# What is expected
From the listing below, output the lines between the one with "Select Brave in the Browsers list" and the one with "Click the New folder toolbar item", including those two, and nothing else. Pictures are not copied.

# Entries supplied
··········

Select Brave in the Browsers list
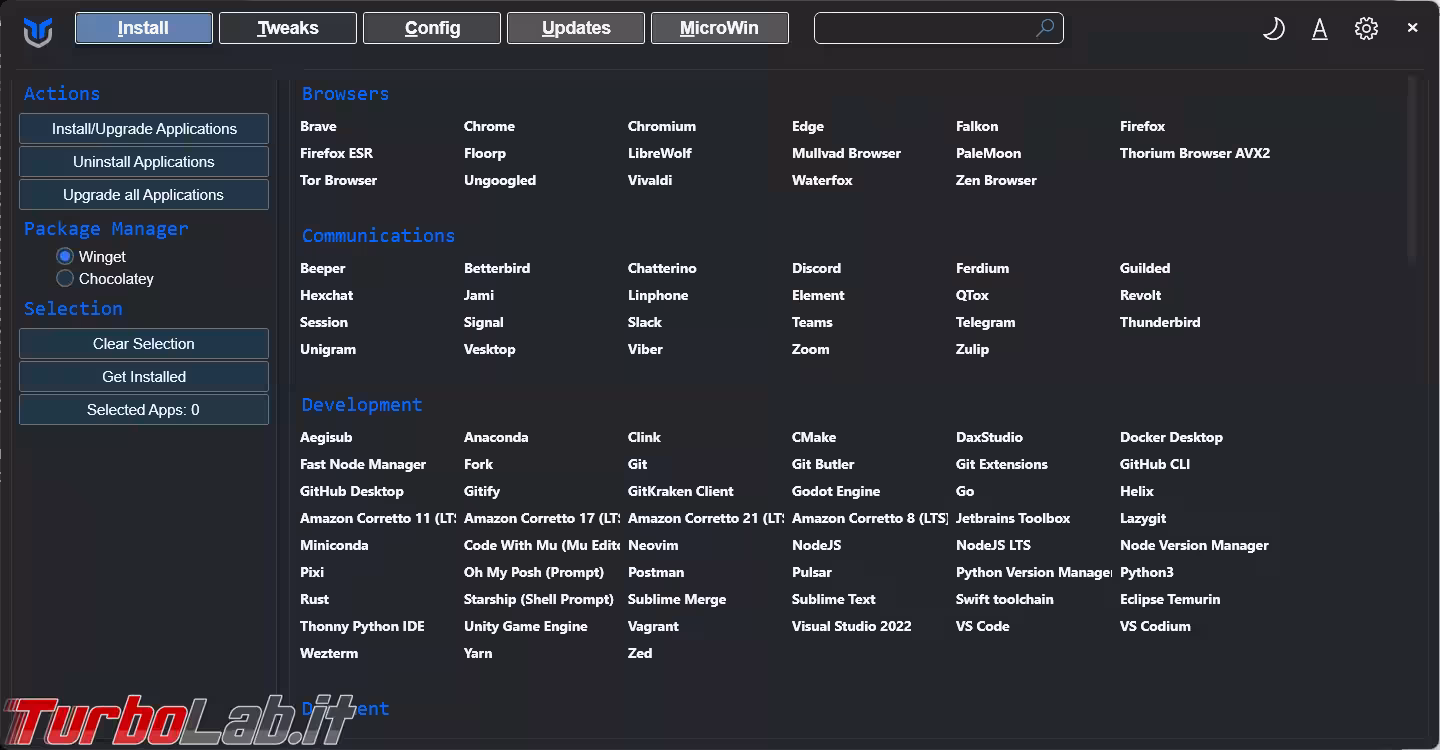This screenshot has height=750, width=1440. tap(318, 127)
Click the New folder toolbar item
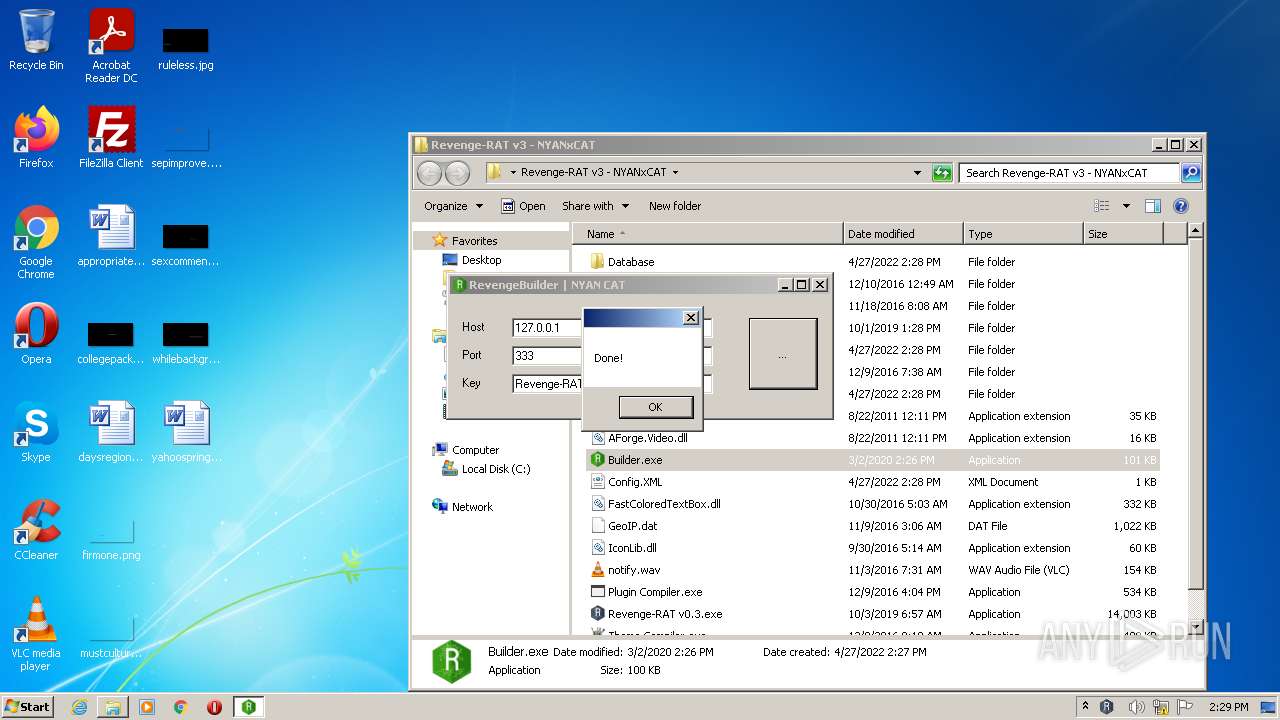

··········

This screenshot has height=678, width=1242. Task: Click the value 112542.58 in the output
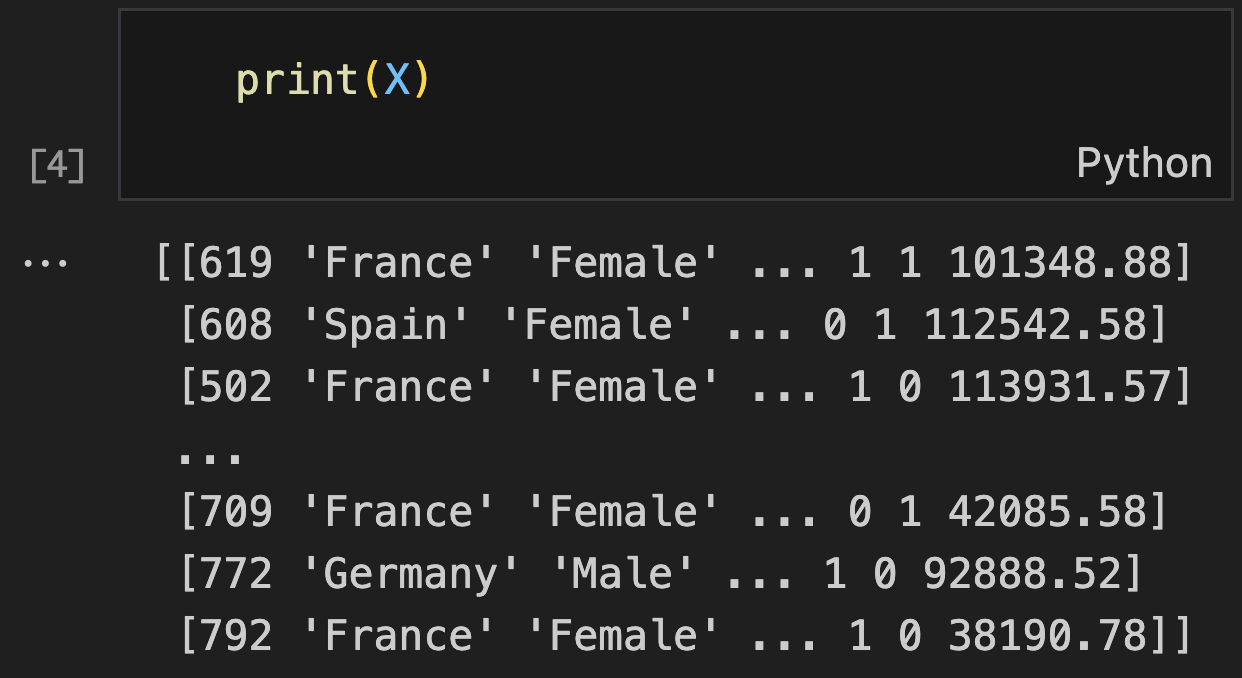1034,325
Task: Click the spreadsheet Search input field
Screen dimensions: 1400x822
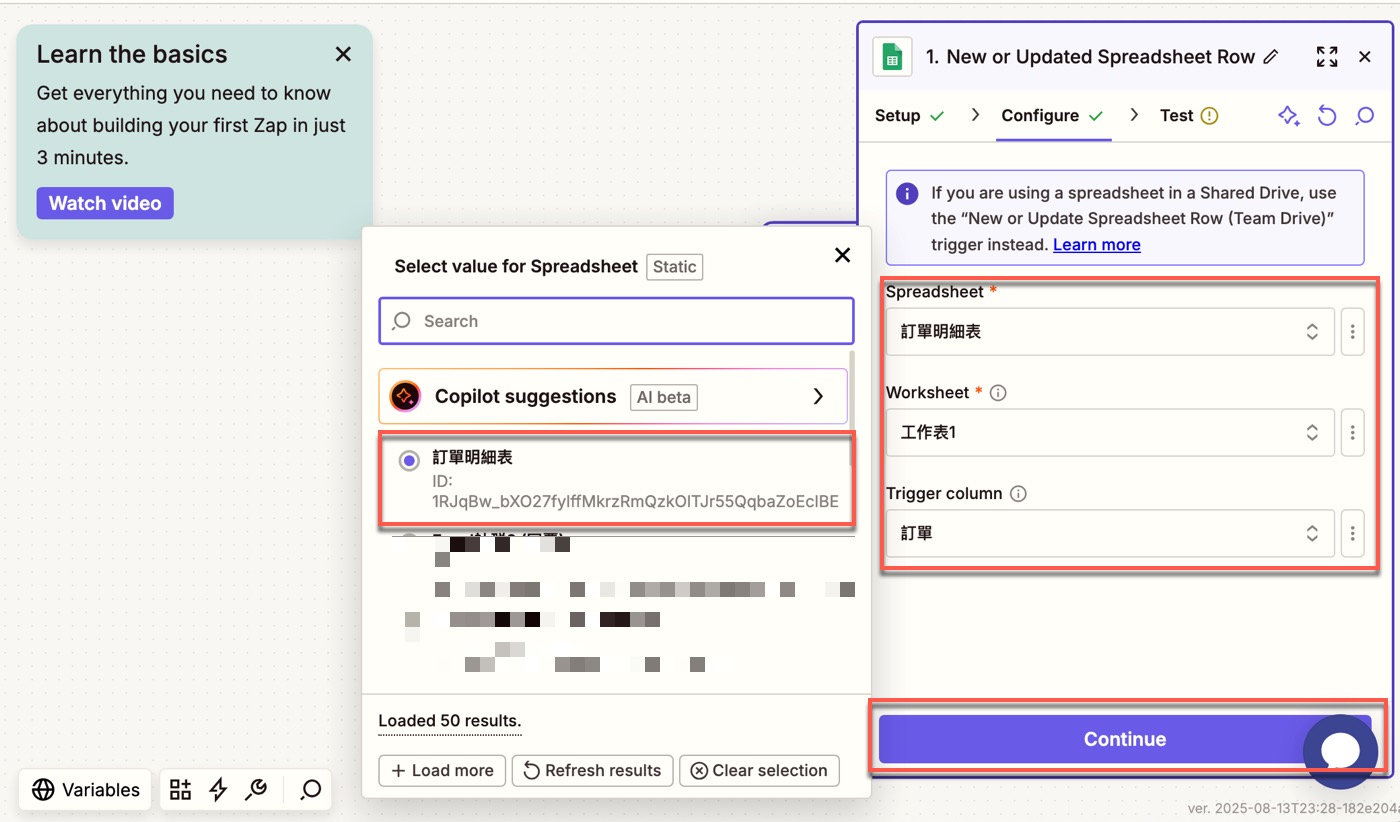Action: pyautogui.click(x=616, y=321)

··········

# Solution for this problem
Select Brave in the Browsers list
This screenshot has height=750, width=1440. tap(318, 127)
Click the New folder toolbar item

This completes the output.